Dias que condensam décadas – Um olhar sobre o atual processo eleitoral – Carta Maior -


Dias que condensam décadas

A ilusão na política é uma péssima companhia. De modo geral, esse pecado é
cometido não só pela incapacidade de an alisar a correlação de forças como
também da ausência de conhecimento histórico. Há muito que comentar sobre essa
campanha. Como o Serra conseguiu, de longe, ultrapassar o Collor no jogo baixo,
sujo, próximo do gangsterismo, do banditismo, envolvendo não só o que o
professor Giuseppe Cocco chamou de leilão das paixões tristes (machismo,
sexismo, racismo), como também a montagem de um impressionante aparato
clandestino de comunicação, um esquema nacional de telemarketing destinado a
caluniar, mentir, difamar, tudo dirigido contra uma mulher, Dilma Rousseff.
Cito esses poucos exemplos, para não fazer uma longa lista, que não cabe aqui.
Depois da volta das eleições diretas, é a campanha em que a direita joga mais
sujo, e talvez nossas ilusões não permitissem antecipar essa possibilidade.
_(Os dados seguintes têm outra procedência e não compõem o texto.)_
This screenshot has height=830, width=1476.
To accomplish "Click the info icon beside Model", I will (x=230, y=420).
Quem
sabe confiássemos num jogo democrático, quem sabe de alto nível. Quem sabe
imaginássemos um Serra ainda envolto por sua herança pré-64, verde presidente da
UNE. Quem sabe o quiséssemos pronto para o debate limpo, ele defendendo o
projeto de Brasil que de fato advoga, o Brasil neoliberal, livre das amarras da
presença do Estado, que deve ser, nesse projeto, cada vez mais mínimo, que me
desculpem a expressão pleonástica. Um Estado voltado a reprimir, o Estado do uso
da força, aliás uma de suas propostas mais caras e claras.
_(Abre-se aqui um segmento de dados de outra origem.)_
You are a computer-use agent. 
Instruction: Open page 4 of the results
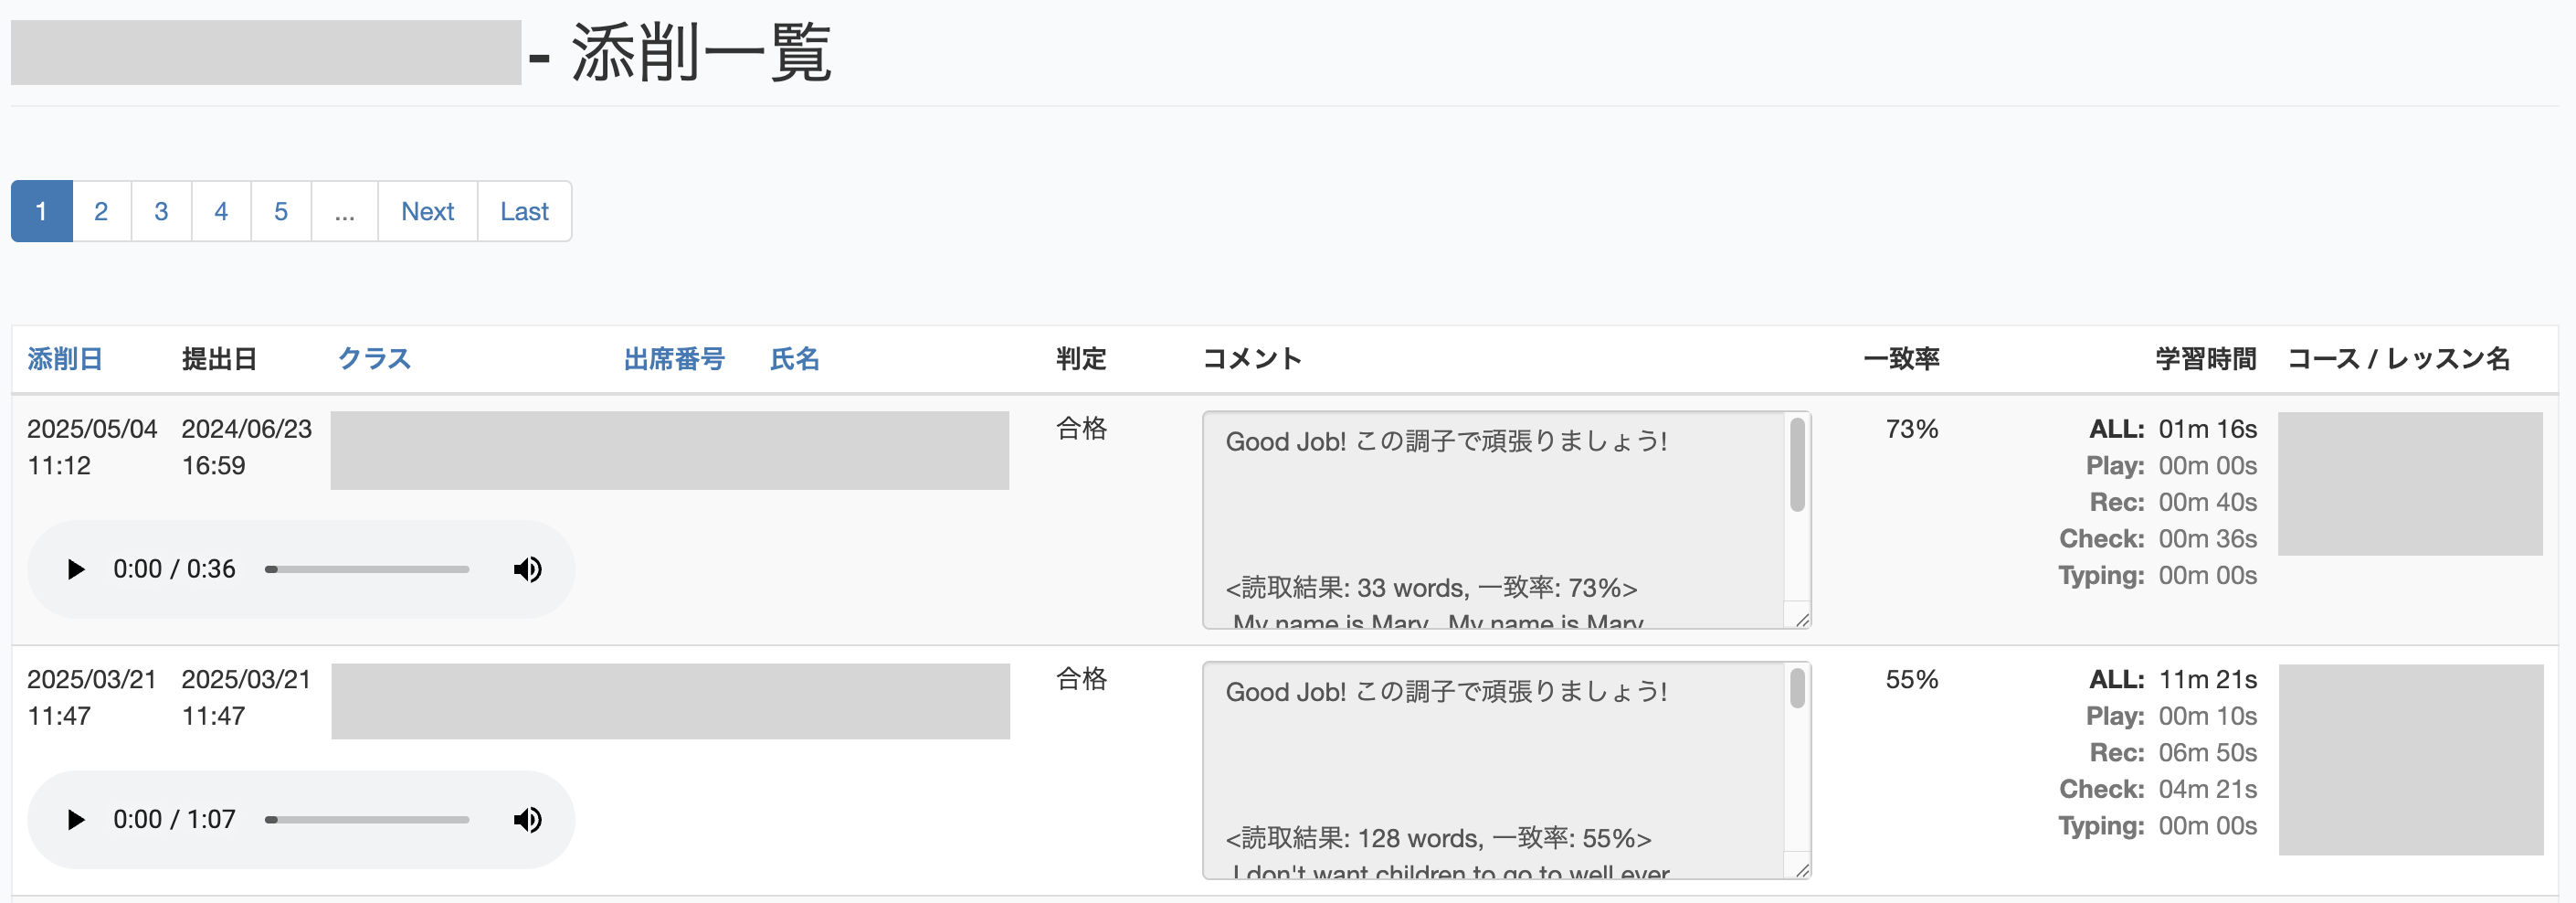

Nossas ilusões, talvez, incluíssem, sem que o quiséssemos, a abolição da luta de
classes. Esquecemo-nos de lições antigas. Aquelas que aprendemos no passado, e
que a vida democrática, tão prezada por nós e que devemos prezar sempre, pode
nos levar a esquecer. Vem de Marx, o velho e sempre atual Marx, a lição de que
toda a história da humanidade é a história da luta de classes. E nós podemos
dizer, com tranqüilidade, que ela está mais viva do que nunca. E o Brasil dessas
eleições é uma evidência disso. Os campos se definem claramente, e agora o que
antes poderia parecer um jogo civilizado, deixou de sê-lo, e isso desde o
primeiro turno, sem que acordássemos devidamente para isso. Descambou para o que
sem medo de errar podemos chamar, como o fazíamos antes, de ódio de classe. Um
ódio que faz questão de mostrar a cara.
A campanha do Serra mergulhou atrás do ódio. Tentou plantar na sociedade
brasileira pelos métodos mais sórdidos a semente do ódio. Até o bordão de que
comunista come criancinha voltou quase que literalmente, para sacrificar a
mulher no altar hediondo de um moralismo medieval, como disse num texto para o
Terra Magazine. Não importa que tantas mulheres, milhares delas, morram por ano
no País devido à falta de atendimento por conta de abortos feitos em condições
miseráveis, aviltantes, que atentam contra a dignidade humana. Não importa que
ele mesmo, Serra, tenha, como ministro da Saúde, determinado o atendimento a
essas mulheres. Ele mente, ele nega, e ele não cora ao mentir. É só lembrar o
caso de Paulo Preto, que ele nega hoje, e amanhã o acolhe, temeroso da ameaça
pública que o seu auxiliar lhe fez. O senso comum o compararia a Pedro, que
negou Cristo três vezes, ou a Judas, que traiu Cristo, como diz a tradição
bíblica. Talvez mais, muito mais Judas, do que Pedro.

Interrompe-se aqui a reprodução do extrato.